GIVEN RECORDS:
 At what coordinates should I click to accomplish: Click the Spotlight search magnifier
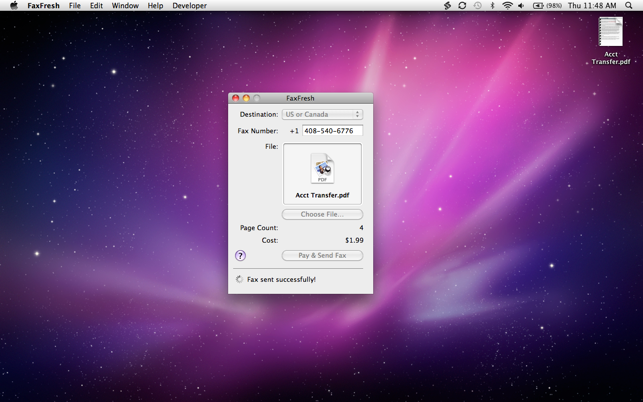click(x=629, y=6)
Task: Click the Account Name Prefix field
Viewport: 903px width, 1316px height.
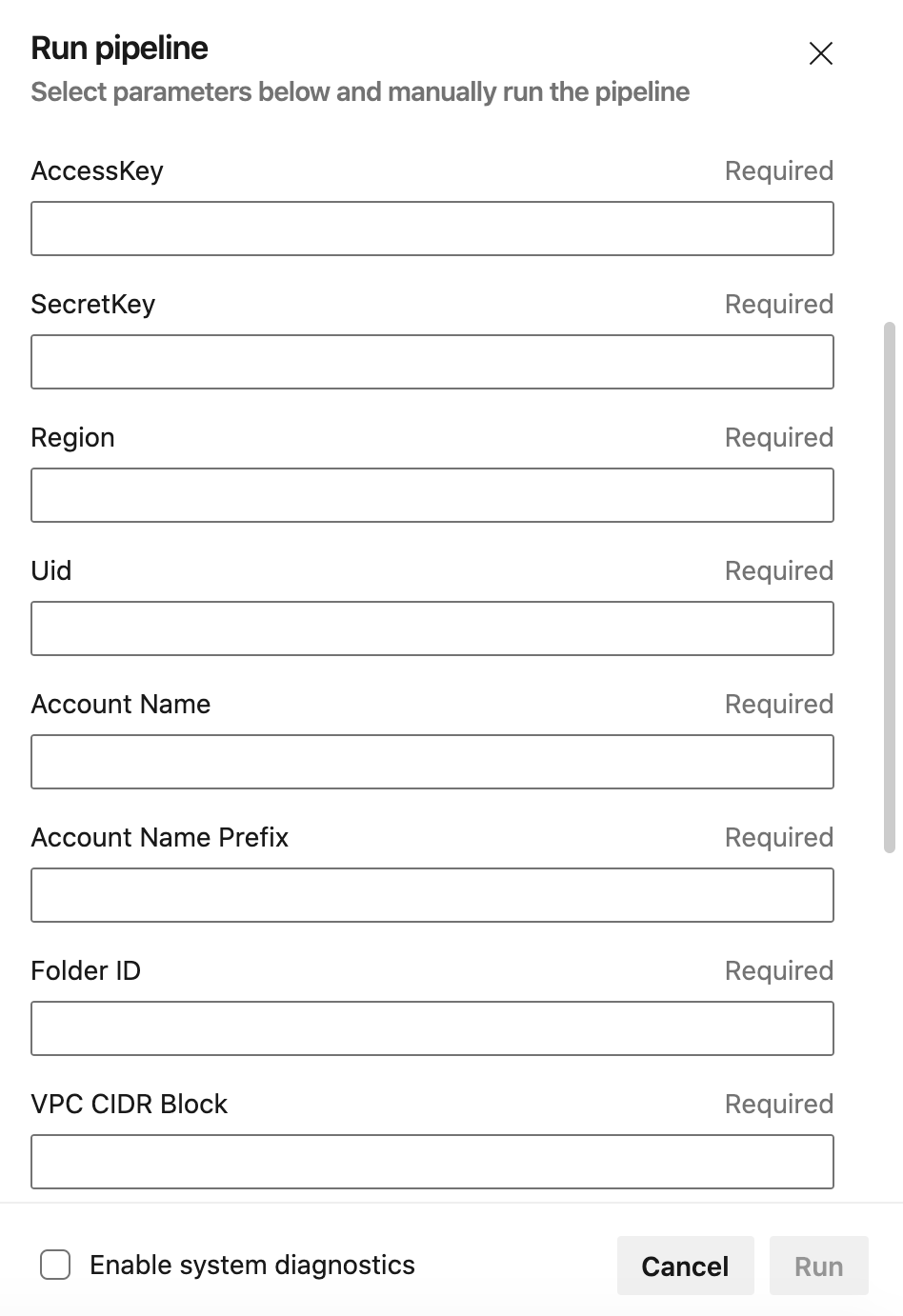Action: click(x=432, y=895)
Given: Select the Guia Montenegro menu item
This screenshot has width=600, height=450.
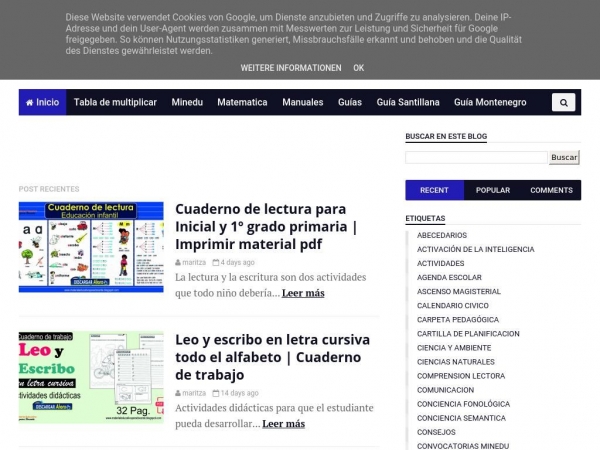Looking at the screenshot, I should coord(490,102).
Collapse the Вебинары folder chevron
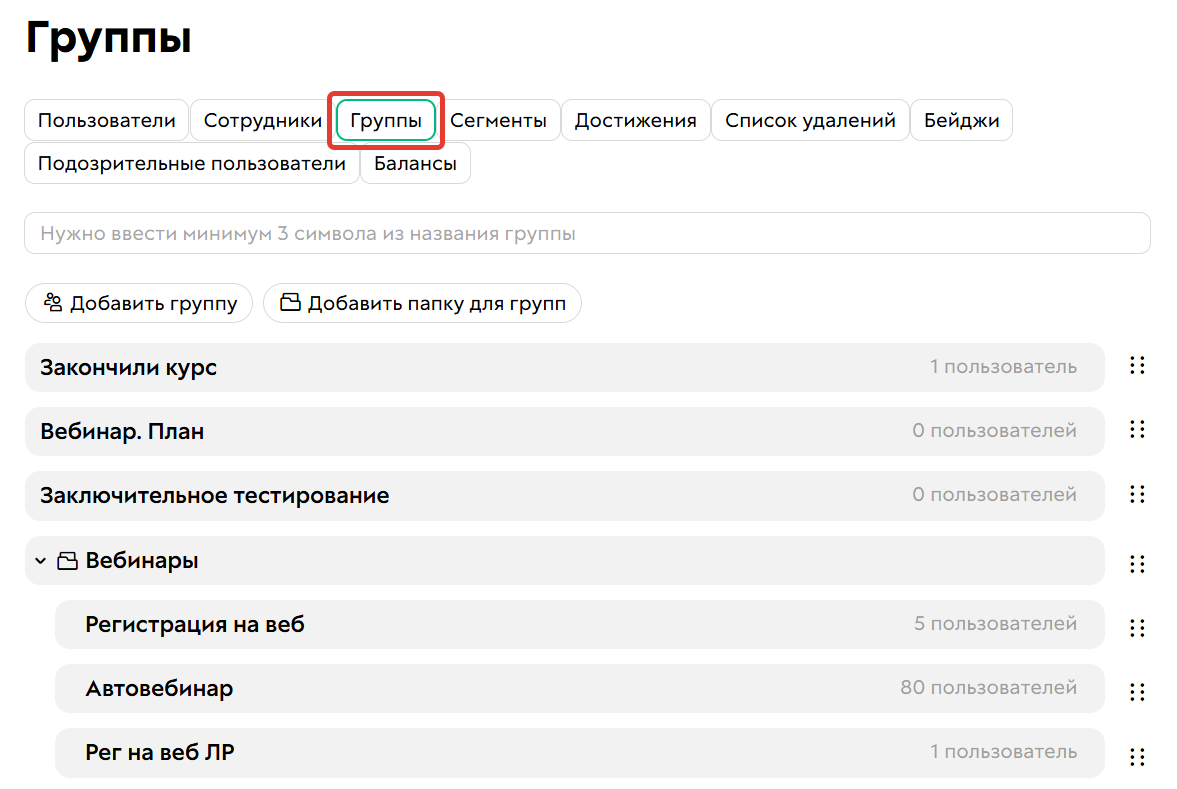 pos(40,561)
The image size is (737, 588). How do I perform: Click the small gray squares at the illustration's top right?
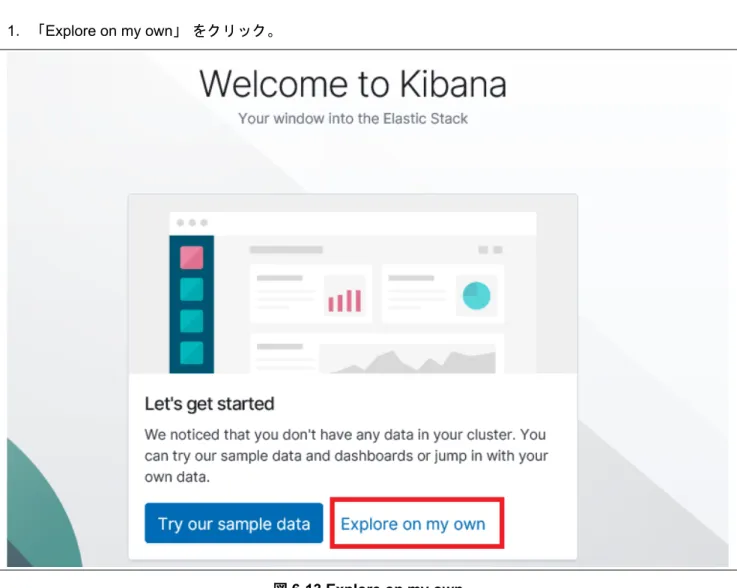click(x=490, y=250)
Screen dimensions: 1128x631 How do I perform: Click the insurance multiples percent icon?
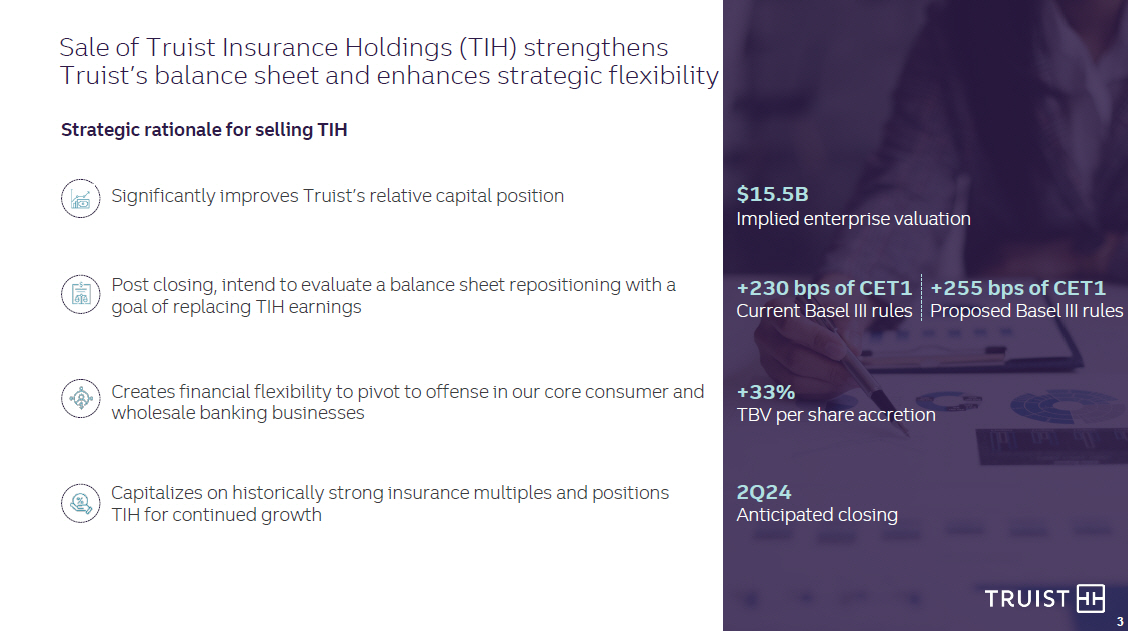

WORK INSTRUCTIONS:
Pull out every line of text from the records above and copy each one word for word, leaving out the pictures.

COMPLETED EXERCISE:
 At what coordinates should I click to accomplish: Click the Spotlight search magnifier
click(x=629, y=6)
Task: Click the Account Name Prefix field
Viewport: 903px width, 1316px height.
Action: click(x=432, y=895)
Given: Select the Guia Montenegro menu item
This screenshot has width=600, height=450.
Looking at the screenshot, I should coord(490,102).
Collapse the Вебинары folder chevron
 pos(40,561)
The image size is (737, 588). How do I perform: Click the small gray squares at the illustration's top right?
click(x=490, y=250)
Screen dimensions: 1128x631 How do I perform: Click the insurance multiples percent icon?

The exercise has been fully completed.